Diversity
Equine art is only one strand of a wide-ranging portfolio for artist Terence Gilbert who has put together a lifetime of work
FOR NEARLY 40 years artist Terence Gilbert has been best known in racing circles for his race card montages of famous (and favourite) horses, sold as individual private commissions or popular prints.
However, Gilbert, 78, is far from a one-trick pony and has been producing artwork on a diverse range of subjects and in a range mediums since he was a teenager.
His parents were initially shoemakers in London, and the family lived in a flat near Westminster Bridge and Waterloo Station. His mother worked for several leading ballet shoemakers, Gamba’s and Freed’s with customers including Dame Margot Fonteyn. His father left the industry due to ill health going on to become a civil servant working at the National Gallery
He was an avid punter on his days off work, and the young Gilbert was taken by train to all the London tracks, experiences which would go on to form the basis of Gilbert’s subjects and which continue to this day.
Recalling one of the more exciting aspects of his formative years Gilbert says, “The area of London in which I grew up had all these illegal bookmakers on the street corners.
“There would be about four of them, but they’d all spread if the police turned up – one would often be up the stairs into our house, which was one of their hideouts!”
Though he enjoyed going racing, Gilbert’s aptitude for art was also present from the start.
He says with a smile, “I was always a favourite of the art teachers at my schools, and with Dad working at the National Gallery, I spent a lot of time there as a boy.”
Even as a young man, he had a fine appreciation of the best artists, which influenced his early work.
“I always admired Turner, Canaletto was a great favourite back then, too – The Stonemason’s Yard I remember as a particularly fine piece.
“As time went on, I started copying them, I’d have been about 13, and I had my easel there at the Gallery, as other artists do, ambitiously starting with big pieces, such as those by Claude Lorrain.
“My teachers got me into Camberwell Art School at a very young age, I was only 15, but everybody else was at least two years older than me, it was terrible!

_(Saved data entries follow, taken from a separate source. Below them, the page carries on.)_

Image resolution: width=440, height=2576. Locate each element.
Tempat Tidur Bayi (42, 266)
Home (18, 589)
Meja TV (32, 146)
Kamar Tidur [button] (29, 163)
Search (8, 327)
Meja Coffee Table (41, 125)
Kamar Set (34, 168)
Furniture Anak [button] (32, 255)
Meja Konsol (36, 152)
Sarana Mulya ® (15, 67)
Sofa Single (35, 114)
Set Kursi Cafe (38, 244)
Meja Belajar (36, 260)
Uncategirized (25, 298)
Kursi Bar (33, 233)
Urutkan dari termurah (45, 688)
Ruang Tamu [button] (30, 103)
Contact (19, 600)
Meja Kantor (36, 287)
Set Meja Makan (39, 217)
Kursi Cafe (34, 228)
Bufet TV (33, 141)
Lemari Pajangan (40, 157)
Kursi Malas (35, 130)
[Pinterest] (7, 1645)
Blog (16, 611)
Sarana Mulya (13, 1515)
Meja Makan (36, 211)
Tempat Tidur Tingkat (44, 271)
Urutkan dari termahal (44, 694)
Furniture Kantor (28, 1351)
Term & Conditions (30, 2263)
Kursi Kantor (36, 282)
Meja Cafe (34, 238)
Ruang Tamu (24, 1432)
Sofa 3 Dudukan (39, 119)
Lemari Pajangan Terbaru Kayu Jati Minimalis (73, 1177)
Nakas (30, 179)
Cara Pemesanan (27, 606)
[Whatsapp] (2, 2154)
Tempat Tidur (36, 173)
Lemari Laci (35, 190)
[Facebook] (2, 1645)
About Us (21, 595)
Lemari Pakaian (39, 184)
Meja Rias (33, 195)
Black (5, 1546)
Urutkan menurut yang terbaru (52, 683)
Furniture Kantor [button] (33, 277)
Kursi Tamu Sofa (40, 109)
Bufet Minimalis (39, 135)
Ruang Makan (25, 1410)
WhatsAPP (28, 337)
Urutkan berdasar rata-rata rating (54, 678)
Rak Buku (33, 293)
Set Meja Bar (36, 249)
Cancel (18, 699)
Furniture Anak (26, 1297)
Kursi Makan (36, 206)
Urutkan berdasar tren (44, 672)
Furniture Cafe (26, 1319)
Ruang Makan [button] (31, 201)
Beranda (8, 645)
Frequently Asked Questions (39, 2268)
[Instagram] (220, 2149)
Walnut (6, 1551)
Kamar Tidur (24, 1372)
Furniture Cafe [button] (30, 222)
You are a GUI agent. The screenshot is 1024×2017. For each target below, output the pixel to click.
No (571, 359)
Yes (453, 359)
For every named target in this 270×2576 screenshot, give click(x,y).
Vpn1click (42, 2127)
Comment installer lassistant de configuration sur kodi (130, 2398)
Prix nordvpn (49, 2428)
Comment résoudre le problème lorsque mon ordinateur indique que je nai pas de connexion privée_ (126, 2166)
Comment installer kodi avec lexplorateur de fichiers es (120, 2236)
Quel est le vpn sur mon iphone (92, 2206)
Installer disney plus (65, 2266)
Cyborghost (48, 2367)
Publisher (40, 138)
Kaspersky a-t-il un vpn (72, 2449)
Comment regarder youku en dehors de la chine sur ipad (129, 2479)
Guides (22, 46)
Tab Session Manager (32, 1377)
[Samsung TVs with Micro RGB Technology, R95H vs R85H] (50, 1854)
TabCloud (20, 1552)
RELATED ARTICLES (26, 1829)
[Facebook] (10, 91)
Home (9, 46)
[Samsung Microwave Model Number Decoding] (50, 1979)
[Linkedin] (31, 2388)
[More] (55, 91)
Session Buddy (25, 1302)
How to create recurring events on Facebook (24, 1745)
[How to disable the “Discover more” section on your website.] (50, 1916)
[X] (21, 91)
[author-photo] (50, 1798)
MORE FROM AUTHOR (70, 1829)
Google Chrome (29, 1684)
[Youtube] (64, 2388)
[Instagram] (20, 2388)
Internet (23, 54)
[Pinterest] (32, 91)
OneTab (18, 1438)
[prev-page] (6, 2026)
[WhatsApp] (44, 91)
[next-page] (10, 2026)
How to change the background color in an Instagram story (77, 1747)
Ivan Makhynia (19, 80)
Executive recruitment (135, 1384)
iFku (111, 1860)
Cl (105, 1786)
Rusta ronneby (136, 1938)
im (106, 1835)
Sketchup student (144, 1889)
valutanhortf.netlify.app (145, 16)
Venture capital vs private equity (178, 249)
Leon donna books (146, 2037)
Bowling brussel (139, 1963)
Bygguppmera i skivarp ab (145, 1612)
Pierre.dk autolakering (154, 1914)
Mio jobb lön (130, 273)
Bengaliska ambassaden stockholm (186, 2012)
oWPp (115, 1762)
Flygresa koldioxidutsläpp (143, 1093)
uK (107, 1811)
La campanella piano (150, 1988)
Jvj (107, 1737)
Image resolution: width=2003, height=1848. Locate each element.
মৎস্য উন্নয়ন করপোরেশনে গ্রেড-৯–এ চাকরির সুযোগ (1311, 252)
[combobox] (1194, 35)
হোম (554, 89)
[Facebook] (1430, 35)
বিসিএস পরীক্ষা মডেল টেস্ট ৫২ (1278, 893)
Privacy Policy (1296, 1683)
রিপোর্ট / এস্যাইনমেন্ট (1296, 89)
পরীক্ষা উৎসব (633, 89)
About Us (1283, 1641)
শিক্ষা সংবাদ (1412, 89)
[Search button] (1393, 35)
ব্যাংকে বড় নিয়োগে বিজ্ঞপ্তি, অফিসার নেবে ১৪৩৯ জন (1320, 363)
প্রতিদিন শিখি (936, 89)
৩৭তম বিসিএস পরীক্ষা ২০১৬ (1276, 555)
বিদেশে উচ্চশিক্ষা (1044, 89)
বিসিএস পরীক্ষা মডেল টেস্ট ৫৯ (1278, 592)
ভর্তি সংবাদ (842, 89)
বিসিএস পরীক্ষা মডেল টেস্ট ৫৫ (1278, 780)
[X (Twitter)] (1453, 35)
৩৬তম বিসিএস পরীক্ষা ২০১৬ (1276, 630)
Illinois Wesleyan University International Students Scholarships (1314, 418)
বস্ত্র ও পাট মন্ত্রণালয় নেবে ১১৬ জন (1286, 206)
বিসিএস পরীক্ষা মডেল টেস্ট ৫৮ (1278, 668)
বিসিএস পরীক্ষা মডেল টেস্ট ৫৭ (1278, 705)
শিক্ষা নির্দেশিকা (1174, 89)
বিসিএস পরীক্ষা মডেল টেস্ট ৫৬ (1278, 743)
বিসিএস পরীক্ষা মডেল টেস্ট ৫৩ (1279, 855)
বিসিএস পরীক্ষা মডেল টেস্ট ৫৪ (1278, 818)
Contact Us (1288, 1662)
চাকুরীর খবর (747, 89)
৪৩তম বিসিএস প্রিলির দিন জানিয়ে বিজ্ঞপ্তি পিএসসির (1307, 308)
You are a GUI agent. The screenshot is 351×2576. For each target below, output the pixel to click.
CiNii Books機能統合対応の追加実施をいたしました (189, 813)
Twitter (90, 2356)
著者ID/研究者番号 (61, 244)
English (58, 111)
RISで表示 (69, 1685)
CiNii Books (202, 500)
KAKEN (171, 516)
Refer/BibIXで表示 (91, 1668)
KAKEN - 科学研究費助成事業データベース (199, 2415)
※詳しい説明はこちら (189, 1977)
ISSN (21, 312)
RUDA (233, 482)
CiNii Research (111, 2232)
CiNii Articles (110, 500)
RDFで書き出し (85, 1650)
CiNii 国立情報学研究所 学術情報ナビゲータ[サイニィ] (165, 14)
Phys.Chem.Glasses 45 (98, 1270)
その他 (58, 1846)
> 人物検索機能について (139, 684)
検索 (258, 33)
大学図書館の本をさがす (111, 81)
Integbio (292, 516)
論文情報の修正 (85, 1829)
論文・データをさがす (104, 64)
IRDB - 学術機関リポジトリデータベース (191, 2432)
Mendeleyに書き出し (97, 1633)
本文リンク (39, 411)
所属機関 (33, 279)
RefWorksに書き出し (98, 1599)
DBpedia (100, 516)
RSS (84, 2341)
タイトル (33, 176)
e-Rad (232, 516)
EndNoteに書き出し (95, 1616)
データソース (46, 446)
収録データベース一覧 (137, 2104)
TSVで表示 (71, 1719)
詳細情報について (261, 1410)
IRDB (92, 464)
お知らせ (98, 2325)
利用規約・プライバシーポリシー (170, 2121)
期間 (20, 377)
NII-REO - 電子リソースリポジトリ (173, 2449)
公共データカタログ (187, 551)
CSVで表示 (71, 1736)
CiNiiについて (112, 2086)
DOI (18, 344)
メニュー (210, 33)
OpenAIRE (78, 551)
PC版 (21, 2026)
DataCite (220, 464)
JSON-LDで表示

“Most of the time we were drawing objects on the floor, as still life, with the idea to get the negative spaces in between the objects and then moving on to figures. It was very limited though, not full time.”
Sadly, tragedy hit the Gilbert family and he lost his father when he was just 16, it meant young Gilbert had to head out and earn a living.
“I began in advertising as a junior and, as I knew London like the back of my hand, I was the delivery boy, delivering to ad agencies and to print works, which gave me a knowledge of how these businesses operated from the ground up.
“I then started in the agency studio itself, drawing keylines for brochures, there were no computers then, of course. The page layouts were all done by pasting photographs and getting things down on boards and in shape.
“Luckily, I was sat next to some of the great illustrators of the time – Renato Fratini, Gino D’Achille, Pino Dell’Orco. The Italians were here in London and, luckily, I was in the thick of it – Fratini did the James Bond poster for From Russia With Love.
“I progressed to doing some illustrations of my own working for David Judd Associates Limited, which was the top studio of the time and the one that all the big agencies were using, such as J Walter Thompson and Rubicon.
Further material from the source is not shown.